An LFC Action Plan, released Tuesday, shows there were 515 suicides in the state last year, and the ripple effects of the pandemic “will likely exacerbate behavioral health issues and could lead to an increase in suicides.”
Preliminary data shows total suicides are about the same in the first nine months of this year and last. The report says one possible reason the suicide numbers haven’t appeared to increase is the delay in determining the cause of deaths. Another possibility is that behavioral health problems may not manifest themselves immediately after a person suffers trauma, including trauma related to the pandemic.
“From January to October 2019, there were 419 suicide deaths, while through October of 2020, the Office of the Medical Examiner categorized 407 deaths as suicides,” the report says. “However, in May 2020, there were 19 more suicides than in May 2019, and in July 2020, there were seven more suicides than in July 2019.”

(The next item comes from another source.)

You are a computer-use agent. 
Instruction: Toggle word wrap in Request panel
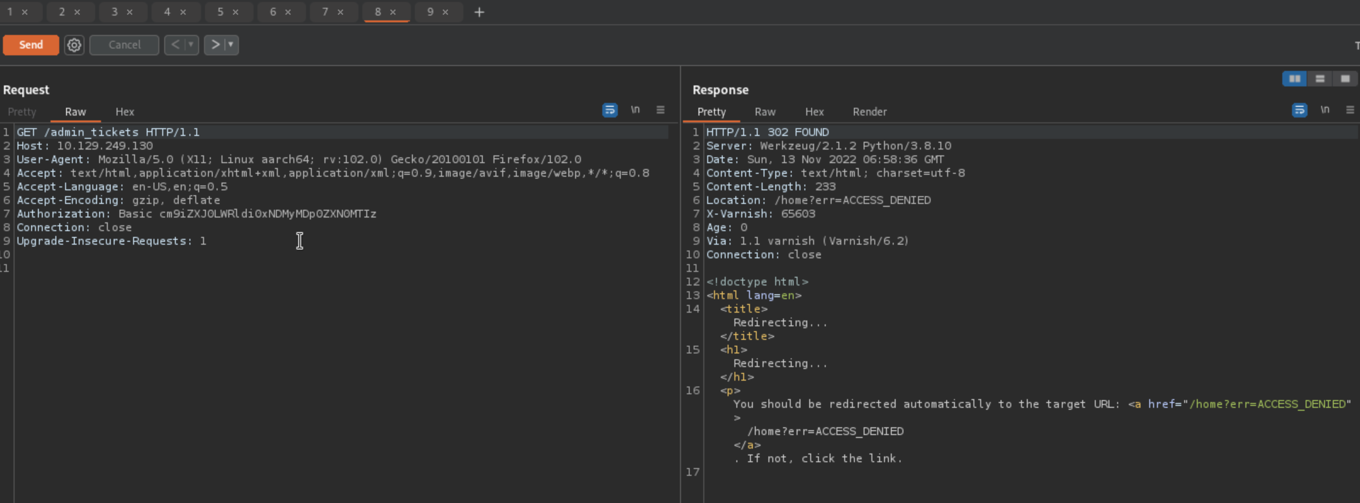click(610, 110)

Among children under 15, there were five suicide deaths from January through October in 2019, and there were seven this year in that time span, according to the report.

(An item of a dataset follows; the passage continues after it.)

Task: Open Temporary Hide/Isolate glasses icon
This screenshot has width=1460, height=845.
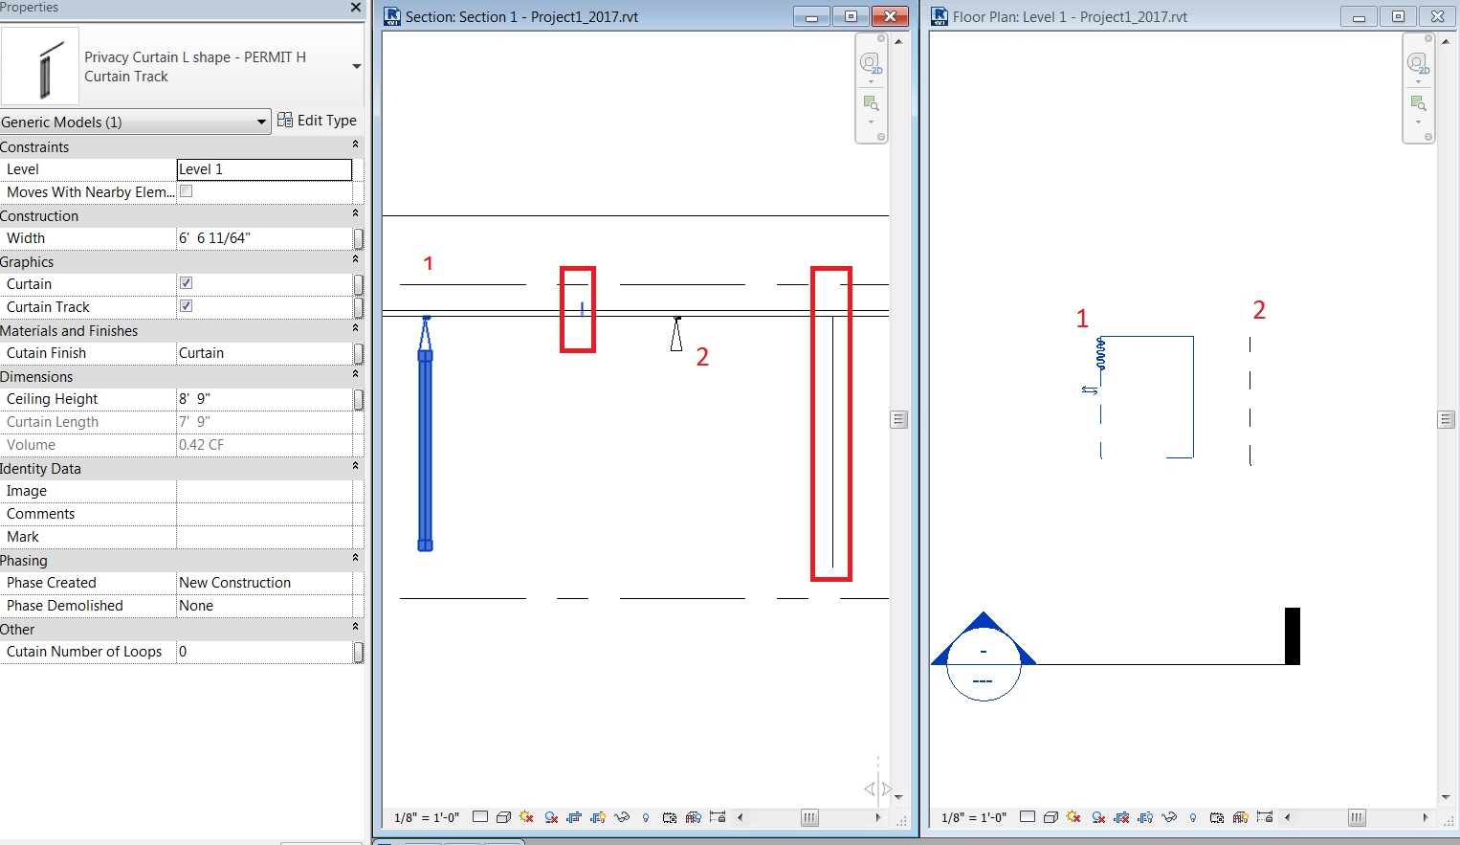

The analysis also points out that for young adults – age 15 to 24 – deaths by suicide increased slightly from 63 during that time period last year to 66 this year.
“While this increase is not statistically significant, it is potentially concerning as suicides in this age group also increased between 2018 and 2019, and as there is evidence of increased behavioral health needs for youth,” the report says.
Parents and educators have been particularly concerned about the well-being of school-age kids who may suffer from social isolation because in-person classes and activities have been severely disrupted by the pandemic.
Adding to the concern is New Mexico’s history of high suicide rates.
“Since 2008, suicide rates in New Mexico have averaged 50% higher than the national rate, and since 2014, suicide has accounted for 4% of all deaths of New Mexicans between ages five and 84 and is the ninth leading cause of death statewide,” the report says, adding that the most recent data for national comparison is from 2018.
Suicide accounts for 29% of deaths among 15-to-24-years-olds in the state, the analysis says. And since 2014, New Mexico has been among the top 15 states for teen suicide.
“While most suicides occur in those over 24, suicides account for a large portion of deaths for 15- to 24-year-olds, with over 10% of high school students reporting attempting suicide,” the report says.
Meanwhile, the report says, New Mexico is one of a few states that don’t have legislation mandating suicide prevention training to teach educators how to recognize warning signs.
Some of the warning signs of suicide are withdrawing, feeling isolated, talking about feeling hopeless and talking about being a burden to others, according to experts.
In addition to requiring training, the LFC suggests the state consider requiring districts to offer suicide prevention programs for middle and high school students.
The state could also make it a point to channel resources to districts that have the greatest need for behavioral health services, and districts could use earmarked funds for more mental health providers, the report says.
“Districts had unspent funds allocated to counselors, social workers, and psychologists. According to (the New Mexico Public Education Department’s) operating budget management system data for the 2019-2020 school year, districts allocated an additional $12 million for guidance counselors, social workers, counselors, and psychologists that went unspent,” the report says.
The LFC recommends the state aim to reduce suicides by 10%, or 52 deaths annually, in the next five years.